Het is 1968 en ik loop door de Zaagmolenstraat in Rotterdam-Noord. Waarom weet ik niet meer. Ik leefde als een hippie, samen met mijn hippievrienden. We waren aan de drugs en sommige van mijn vrienden dachten dan dat ze konden vliegen. De ene dag zag je ze nog, de volgende dag lagen ze dood op het plaveisel. In ieder geval loop ik door de Zaagmolenstraat en passeer een winkel van waaruit de kelder een gebrande pindalucht naar buiten walmt. Die dag had ik geen werk, was ook niet werkloos, dat zijn hippies nooit.
Ik stapte de winkel in en vroeg waarom het zo walmde. Wij branden hier pinda’s voor de verkoop, zei een vrouw. Ze nodigde me uit in de kelderruimte waar meerdere leden van een zelfde familie rauwe pinda’s in grote bakken met olie gooiden en ze er als gebrande pinda’s met een vliesje weer uit haalden. Het was een simpel doch mooi proces en een uurtje later stapte ik als hun nieuwe en enige vertegenwoordiger in een grote auto met laadruimte om de pinda’s aan de man te brengen. Zakken een van een pond, een kilo en vijf kilo. Achter het stuur bedacht ik een verkoopplan, een klantenkring, levering en afrekening op basis van wat de bakkers mij adviseerden, startte de motor en reed weg.

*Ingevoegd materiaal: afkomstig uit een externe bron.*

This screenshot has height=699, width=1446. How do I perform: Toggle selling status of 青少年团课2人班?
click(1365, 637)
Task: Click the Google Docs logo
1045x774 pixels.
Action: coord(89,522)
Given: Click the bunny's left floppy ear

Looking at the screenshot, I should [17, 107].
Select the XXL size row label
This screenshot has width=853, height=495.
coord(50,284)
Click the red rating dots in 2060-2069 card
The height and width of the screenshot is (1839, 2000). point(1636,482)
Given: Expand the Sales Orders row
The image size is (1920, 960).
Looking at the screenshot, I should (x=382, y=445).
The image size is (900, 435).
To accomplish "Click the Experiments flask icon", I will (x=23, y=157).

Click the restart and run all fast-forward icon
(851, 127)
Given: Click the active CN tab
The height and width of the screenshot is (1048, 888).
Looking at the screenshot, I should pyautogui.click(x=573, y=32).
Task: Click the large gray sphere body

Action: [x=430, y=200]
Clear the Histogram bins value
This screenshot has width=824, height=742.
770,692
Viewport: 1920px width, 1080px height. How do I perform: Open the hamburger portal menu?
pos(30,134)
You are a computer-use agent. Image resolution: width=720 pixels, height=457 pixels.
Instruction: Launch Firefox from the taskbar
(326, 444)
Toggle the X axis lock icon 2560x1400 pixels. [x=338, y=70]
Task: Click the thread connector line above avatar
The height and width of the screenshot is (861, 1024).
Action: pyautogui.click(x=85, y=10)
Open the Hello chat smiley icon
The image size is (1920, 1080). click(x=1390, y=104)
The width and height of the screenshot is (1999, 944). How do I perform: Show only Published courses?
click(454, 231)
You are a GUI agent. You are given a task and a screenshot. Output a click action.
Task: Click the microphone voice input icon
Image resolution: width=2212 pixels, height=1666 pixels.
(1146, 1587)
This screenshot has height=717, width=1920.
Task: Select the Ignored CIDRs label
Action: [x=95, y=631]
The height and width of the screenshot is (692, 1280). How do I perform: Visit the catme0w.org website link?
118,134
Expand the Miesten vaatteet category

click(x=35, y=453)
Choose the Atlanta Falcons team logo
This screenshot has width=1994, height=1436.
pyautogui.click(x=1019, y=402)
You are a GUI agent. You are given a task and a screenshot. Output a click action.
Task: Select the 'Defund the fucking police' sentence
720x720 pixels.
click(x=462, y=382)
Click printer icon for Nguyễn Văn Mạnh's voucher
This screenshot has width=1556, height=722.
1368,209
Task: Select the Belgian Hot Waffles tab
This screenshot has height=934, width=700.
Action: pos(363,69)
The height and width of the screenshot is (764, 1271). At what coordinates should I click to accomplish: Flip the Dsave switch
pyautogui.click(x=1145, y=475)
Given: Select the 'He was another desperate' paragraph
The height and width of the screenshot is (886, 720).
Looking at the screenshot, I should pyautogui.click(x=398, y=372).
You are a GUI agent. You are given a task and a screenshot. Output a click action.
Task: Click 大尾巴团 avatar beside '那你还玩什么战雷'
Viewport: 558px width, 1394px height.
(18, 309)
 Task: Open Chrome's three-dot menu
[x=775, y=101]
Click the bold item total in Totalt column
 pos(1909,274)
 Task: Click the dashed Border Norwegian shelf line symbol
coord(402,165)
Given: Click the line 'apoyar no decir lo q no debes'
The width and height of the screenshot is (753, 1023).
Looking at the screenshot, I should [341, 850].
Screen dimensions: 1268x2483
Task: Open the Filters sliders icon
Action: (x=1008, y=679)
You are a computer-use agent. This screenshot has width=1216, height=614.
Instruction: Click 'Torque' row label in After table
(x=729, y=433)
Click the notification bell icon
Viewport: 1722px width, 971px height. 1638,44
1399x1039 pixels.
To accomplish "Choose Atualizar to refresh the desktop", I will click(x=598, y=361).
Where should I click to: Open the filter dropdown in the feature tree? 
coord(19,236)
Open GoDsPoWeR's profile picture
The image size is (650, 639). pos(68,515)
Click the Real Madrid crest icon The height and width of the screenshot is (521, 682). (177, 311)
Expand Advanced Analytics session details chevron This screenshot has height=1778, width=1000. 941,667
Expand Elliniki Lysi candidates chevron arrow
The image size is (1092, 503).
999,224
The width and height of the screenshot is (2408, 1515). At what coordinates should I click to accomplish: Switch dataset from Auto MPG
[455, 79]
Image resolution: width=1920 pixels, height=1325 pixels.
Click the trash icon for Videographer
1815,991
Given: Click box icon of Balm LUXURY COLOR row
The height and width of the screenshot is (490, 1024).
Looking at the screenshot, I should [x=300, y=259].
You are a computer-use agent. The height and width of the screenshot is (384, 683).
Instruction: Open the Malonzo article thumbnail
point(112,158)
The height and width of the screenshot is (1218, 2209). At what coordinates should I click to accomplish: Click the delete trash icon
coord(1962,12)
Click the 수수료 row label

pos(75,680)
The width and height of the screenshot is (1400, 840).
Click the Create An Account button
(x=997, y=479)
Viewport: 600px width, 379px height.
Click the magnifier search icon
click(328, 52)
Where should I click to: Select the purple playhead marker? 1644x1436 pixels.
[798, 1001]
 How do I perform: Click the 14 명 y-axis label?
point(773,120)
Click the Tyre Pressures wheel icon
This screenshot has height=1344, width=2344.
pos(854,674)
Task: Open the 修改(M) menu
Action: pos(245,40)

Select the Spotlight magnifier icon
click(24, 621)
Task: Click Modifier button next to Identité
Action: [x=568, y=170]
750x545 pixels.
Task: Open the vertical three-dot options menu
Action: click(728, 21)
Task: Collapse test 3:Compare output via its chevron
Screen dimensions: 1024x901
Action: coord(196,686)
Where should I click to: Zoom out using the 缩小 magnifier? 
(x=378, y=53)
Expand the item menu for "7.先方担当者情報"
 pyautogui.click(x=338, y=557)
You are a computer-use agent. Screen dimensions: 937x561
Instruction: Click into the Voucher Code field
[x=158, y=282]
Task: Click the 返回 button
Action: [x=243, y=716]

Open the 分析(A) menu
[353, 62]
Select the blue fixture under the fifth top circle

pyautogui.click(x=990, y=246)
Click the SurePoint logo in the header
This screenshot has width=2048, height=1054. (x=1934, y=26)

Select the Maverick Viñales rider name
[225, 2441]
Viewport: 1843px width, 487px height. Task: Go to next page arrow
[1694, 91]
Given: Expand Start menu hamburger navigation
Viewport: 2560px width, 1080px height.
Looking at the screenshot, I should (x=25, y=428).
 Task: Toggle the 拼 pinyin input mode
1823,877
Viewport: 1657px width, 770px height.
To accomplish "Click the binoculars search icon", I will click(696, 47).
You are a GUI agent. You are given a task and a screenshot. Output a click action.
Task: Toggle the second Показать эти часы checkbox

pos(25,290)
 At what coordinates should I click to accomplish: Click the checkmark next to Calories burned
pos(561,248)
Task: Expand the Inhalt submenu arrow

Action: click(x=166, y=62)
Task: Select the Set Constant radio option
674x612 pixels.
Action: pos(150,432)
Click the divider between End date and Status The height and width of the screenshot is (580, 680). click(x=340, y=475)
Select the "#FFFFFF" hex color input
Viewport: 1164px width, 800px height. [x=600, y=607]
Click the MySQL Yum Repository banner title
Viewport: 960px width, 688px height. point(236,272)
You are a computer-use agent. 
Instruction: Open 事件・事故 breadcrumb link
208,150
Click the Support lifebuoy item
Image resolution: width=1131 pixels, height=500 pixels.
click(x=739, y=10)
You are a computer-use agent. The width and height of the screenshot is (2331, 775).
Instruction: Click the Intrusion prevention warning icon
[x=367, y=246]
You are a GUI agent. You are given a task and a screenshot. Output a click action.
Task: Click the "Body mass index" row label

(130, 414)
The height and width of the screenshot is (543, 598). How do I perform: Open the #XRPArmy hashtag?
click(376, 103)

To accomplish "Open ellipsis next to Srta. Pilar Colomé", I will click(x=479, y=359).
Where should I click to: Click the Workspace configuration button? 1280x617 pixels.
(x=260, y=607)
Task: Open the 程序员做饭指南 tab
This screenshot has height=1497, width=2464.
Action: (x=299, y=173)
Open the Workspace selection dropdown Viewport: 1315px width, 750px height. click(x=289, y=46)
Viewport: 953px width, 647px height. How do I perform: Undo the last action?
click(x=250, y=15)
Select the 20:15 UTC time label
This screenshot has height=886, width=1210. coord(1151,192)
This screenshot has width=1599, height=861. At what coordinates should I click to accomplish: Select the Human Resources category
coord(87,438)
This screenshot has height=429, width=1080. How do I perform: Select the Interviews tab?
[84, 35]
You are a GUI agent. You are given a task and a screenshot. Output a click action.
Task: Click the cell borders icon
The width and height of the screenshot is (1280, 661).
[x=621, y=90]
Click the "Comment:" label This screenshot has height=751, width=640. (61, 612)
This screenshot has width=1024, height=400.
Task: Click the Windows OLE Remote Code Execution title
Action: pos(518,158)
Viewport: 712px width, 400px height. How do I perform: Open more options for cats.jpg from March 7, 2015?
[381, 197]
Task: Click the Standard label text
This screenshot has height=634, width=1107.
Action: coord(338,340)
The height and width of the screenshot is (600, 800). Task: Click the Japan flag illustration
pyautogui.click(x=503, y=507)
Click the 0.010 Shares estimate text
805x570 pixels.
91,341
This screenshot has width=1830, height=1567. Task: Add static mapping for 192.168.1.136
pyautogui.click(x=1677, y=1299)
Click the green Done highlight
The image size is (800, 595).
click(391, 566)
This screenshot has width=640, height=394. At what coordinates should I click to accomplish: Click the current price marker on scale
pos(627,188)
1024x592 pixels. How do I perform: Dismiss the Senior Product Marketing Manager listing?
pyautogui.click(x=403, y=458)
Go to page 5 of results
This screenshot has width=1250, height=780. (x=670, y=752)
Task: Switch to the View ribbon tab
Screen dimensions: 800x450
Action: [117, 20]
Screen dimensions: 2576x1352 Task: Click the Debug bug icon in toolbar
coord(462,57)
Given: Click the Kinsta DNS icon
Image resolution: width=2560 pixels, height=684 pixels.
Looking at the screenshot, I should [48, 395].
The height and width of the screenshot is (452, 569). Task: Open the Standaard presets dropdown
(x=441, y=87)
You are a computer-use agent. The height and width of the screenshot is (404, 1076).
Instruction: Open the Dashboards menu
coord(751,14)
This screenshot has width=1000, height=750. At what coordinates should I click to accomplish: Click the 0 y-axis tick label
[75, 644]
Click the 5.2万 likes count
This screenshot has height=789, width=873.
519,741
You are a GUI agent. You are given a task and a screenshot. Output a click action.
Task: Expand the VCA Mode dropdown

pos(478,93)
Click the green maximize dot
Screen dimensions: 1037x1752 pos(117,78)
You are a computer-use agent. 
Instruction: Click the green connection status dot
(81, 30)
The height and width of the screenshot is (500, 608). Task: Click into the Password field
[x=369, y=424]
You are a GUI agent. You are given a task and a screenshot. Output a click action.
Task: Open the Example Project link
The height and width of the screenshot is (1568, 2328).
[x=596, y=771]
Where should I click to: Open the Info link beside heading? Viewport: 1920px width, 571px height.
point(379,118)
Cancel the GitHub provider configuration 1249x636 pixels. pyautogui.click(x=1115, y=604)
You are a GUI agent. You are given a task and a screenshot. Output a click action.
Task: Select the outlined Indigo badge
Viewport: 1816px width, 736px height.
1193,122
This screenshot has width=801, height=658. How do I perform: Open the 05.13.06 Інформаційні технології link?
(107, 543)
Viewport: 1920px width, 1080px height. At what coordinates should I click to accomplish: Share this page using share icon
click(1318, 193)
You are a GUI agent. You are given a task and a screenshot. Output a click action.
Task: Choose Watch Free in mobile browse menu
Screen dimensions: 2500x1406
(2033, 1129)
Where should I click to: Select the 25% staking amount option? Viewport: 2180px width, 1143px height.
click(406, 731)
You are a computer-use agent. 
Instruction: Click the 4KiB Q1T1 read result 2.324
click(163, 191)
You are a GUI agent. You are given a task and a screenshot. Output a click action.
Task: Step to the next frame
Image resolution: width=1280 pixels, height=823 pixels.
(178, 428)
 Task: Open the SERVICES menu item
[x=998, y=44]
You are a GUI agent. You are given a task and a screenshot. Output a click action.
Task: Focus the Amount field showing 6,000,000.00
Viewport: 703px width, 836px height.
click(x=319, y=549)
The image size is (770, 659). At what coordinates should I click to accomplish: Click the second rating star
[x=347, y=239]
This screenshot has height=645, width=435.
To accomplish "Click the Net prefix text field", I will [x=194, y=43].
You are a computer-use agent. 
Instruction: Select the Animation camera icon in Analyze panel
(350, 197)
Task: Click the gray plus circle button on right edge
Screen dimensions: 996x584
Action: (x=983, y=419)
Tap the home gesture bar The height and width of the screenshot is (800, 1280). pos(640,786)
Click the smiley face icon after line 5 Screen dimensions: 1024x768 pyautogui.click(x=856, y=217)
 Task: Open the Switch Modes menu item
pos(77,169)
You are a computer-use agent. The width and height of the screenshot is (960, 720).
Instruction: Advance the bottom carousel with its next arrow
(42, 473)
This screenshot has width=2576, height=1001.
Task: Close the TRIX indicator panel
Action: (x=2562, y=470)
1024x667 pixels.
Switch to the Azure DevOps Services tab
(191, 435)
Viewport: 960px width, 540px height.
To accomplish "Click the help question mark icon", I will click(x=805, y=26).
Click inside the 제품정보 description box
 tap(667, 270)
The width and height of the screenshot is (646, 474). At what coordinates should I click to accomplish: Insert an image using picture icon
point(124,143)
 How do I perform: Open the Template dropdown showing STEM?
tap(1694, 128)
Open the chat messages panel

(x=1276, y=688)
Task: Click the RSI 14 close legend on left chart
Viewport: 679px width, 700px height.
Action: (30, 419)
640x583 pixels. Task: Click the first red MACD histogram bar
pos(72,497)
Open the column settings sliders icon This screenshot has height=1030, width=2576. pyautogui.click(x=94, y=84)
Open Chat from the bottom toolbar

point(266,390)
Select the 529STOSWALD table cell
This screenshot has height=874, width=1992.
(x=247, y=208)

Mijn eerste klant was een groenteboer in het Nieuwe Westen, Bram geheten. Pinda’s waren toen een redelijk onbekend product in winkels. Ja, in de hoerenbuurt Katendrecht en ook wel in het centrum van de stad liepen aan opium verslaafde Chinezen met een houten bakje met gebrande pinda’s aan een riem voor de buik en riepen: Pinda lekka, pinda lekka. Zo uitheems waren die noten toen. Bram was een echte groenteboer, warme trui aan, voorschoot aan en een gezellige Rotterdammer. Nou ben ik dat ook dus het klikte meteen. Hij nam tien zakken af en ik reed door naar een volgende groentewinkel. Aan het eind van de dag was ik los en ging ik afrekenen bij de branders.
De volgende dag ging ik weer op stap, ik had helemaal geen verstand van pinda’s, maar wist ze wel goed aan te prijzen. De verkoop steeg snel en de familie in de kelder bakte zich een slag in de rondte om de verkoop bij te houden. Supermarkten werden klant, namen wel 500 zakken per keer af en ik maakte in die winkels er een mooie uitstalling van. Kroegbazen had ik ook als klant, die serveerden schaaltjes met pinda’s aan de klanten en ze vroegen om de noten met veel zout te bestrooien zodat de klanten meer gingen drinken.
Ik maakte een boekje met informatie over mijn klanten. Voordat ik een zaak binnenstapte nam ik die gegevens dan door en vroeg bij binnenkomst hoe het met tante Geertje was, of de operatie was gelukt en hoe het met de kanarie van Willem ging. En of dat de klant een goede verjaardag had gehad. Dat viel in goede aarde. Het was natuurlijk wel zaak om je niet te vergissen in de naam van de klant.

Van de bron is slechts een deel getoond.